An entirely different approach would be to compute the maximum as you're building the list li. This will help in two ways: 1. You avoid indexing into the list of arrays and 2. as long as m and n aren't too large, you improve locality. That is: the values you're working with are closer together in memory, and more likely to be in the processor cache.
This should do the trick (even though it could be kinda slower than your approach):
// put this at the top of your source file
using System.Linq;
// put this where you calculate the maxima
for(int i = 0; i < array2.GetLength(0); ++i)
for(int j = 0; j < array2.GetLength(1); ++j)
{
array2[i, j] = Convert.ToInt32(li.Max(x => x.GetValue(i, j)));
}
You could use a three-dimensional array like this:
int xRange = 10;
int yRange = 10;
int zRange = 10;
int[, ,] matrix = new int[xRange, yRange, zRange];
// set up some dummy values
for (int x = 0; x < xRange; x++)
for (int y = 0; y < yRange; y++)
for (int z = 0; z < zRange; z++)
matrix[x, y, z] = x * y * z;
// calculate maximum values
int[,] maxValues = new int[xRange, yRange];
/* LINQ version of maximum calculation
for (int x = 0; x < xRange; x++)
for (int y = 0; y < yRange; y++)
maxValues[x, y] = Enumerable.Range(0, zRange).Select(z => matrix[x, y, z]).Max();
*/
// longhand version of maximum calculation
for (int x = 0; x < xRange; x++)
for (int y = 0; y < yRange; y++)
for (int z = 0; z < zRange; z++)
maxValues[x, y] = Math.Max(maxValues[x, y], matrix[x, y, z]);
// display results
for (int x = 0; x < xRange; x++)
{
for (int y = 0; y < yRange; y++)
Console.Write("{0}\t", maxValues[x, y]);
Console.WriteLine();
}
From an algorithm perspective, there's no more efficient way to evaluate the maximum value for fixed n,m for all k. It will take O(n*m*k) operations.

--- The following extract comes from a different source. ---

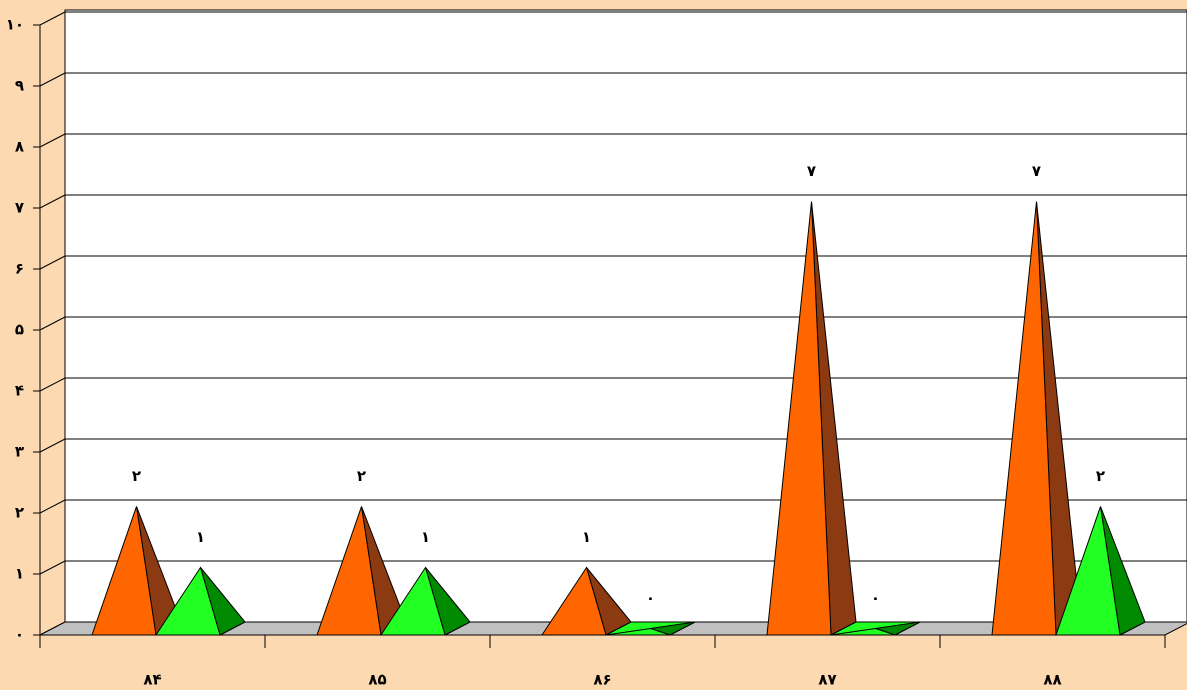 The height and width of the screenshot is (690, 1187). What do you see at coordinates (377, 680) in the screenshot?
I see `x-tick-label: ۸۵` at bounding box center [377, 680].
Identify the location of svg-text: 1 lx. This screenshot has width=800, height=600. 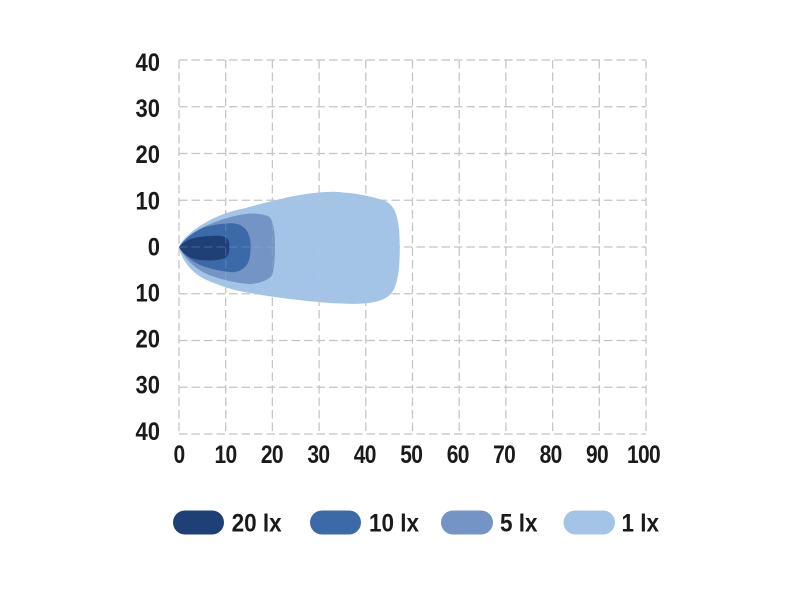
(641, 523).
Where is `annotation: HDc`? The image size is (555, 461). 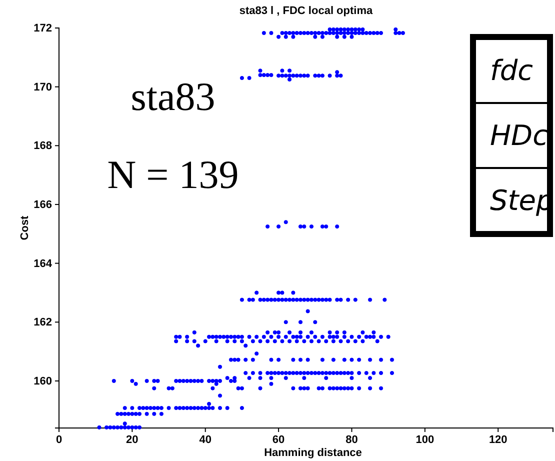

Now, the only way to improve performance is to find improvements in your implementation, particularly in your storage of the 3D matrix.
Using List<Array> is a major area for improvement. You are prone to boxing issues (conversion of primitive types to objects) and making more function calls than are necessary.
Reduce your 3D matrix to an array of primitives:
int[] my3DArray = new int[n * m * l]; // Note I'm using l where you use k
Now index into your array at [i, j, k] using the following offset:
int elementAtIJK = my3DArray[i + (n * j) + (m * n * k)];
If you just use arrays of primitives you should see a definite improvement.
Edit:
In fact, in C# (and several other languages) it's very easy to implement 3D arrays directly, e.g.:
int[,,] my3DArray = new int[n,m,l];
int elementAtIJK = my3DArray[i,j,k];
Which is much simpler than I first described (but at the end of the day is internally translated in the 1D form).
What to do if the 3rd dimension varies in size...
Now, it gets more interesting if the size of the 3rd dimension varies significantly. If it has a known maximum and isn't too big, you can simply set it to the maximum and fill the empty values with zeroes. This is simple and may meet your needs.
However, if the 3rd dimension can be very big, all these extra stored zeroes could waste a lot of valuable space and what you need is a Sparse Matrix representation.
There are different storage mechanisms for sparse matrices. For your purposes, you could consider your 3D array to be a 2D matrix, with (n*m) rows and max(k) columns. As the 3rd dimension varies in length, there are lots of empty spaces in your columns. This is called a sparse row and the standard data storage for this is "Compressed Sparse Row". Again, for performance this can be represented just by three primitive arrays, a data array, a row index array and a column pointer array. There are resources elsewhere on the web that describe the CSR implementation better than I can, but hopefully this will point you in the right direction.